On Sunday Ukraine will conduct its first round of voting for its 2019 presidential election, and RFE/RL reports that Ukraine is preparing for an unprecedented level of cyberattacks from Russia. On Wednesday, Ukraine’s Foreign Intelligence Service warned:
Russia intends to carry out unprecedented cyberattacks on the servers of the Central Election Commission and district election commissions of Ukraine on the day of the presidential election in order to cast doubt on the legitimacy of the process.
And the European Union’s East StratCom Task Force wrote on Wednesday:
The Kremlin has long used Ukraine as a testing ground for its (dis)information and hybrid operations, refining techniques that it would later apply in Europe and the United States. Its election interference efforts are no exception.
So, what techniques can we expect to see? Although attacks on election servers are obviously of great concern, Russia also finds disinformation to be a cost-effective way to attack elections. In the 2016 election, Russia hacked into Democratic email servers and disclosed the emails in a way designed to attack Hillary Clinton’s campaign. In the 2020 election Russia is likely to attack Democrats as well, with techniques honed by years of intervening practice. As Ukraine is the most frequent target of Russian disinformation attacks, we can better defend ourselves by studying Russia’s attacks on Ukraine. The Task Force report places these attacks into the following broad categories:
- Russian disinformation says that the popular vote will be determined by outsiders so that no matter how citizens vote, their vote won’t matter.
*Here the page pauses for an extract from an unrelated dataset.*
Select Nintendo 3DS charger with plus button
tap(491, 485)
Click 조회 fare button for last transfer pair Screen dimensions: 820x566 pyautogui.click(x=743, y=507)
- Russian disinformation says that the other side is provoking domestic political controversy and is thus perpetuating internal conflict.
- Russian disinformation says that the economy is collapsing and that outsiders no longer care about the country.
Russia’s disinformation messages on social media typically do not directly refer to an election; instead, they attempt to shape people’s worldview and to discourage voter participation.
Two recent stories about Ukraine also hint at what Russians might aspire to do in the US this year and next.
Yesterday, Jim Waterson reported in the Guardian that the BBC has agreed to pay a large sum to Ukraine president Petro Poroshenko after publishing a May 2018 story saying that Poroshenko was involved with a payment to Michael Cohen, then Donald Trump’s lawyer. The BBC story was attributed to “sources in Kiev close to those involved” and a “high-ranking Ukrainian intelligence officer” — evidently sources that passed along disinformation.
Another example: RFE/RL reports that yesterday Slidtsvo.Info, a Kiev-based journalism group, reported that comedian Volodymyr Zelenskyy, currently the leading candidate for president, has a 15-room villa near the beach in Forte dei Marmi, a resort town in Tuscany, Italy — a villa that he neglected to disclose in his public asset declaration. Zelenskyy’s campaign denies the report.
Of course these stories could well be spread by Ukrainian opponents of the respective candidates. But we cannot exclude Moscow from being an actor in these revelations, which is just the way Russian president Vladimir Putin likes it. And we can expect similar “revelations” against Democrats during the 2020 presidential election campaign.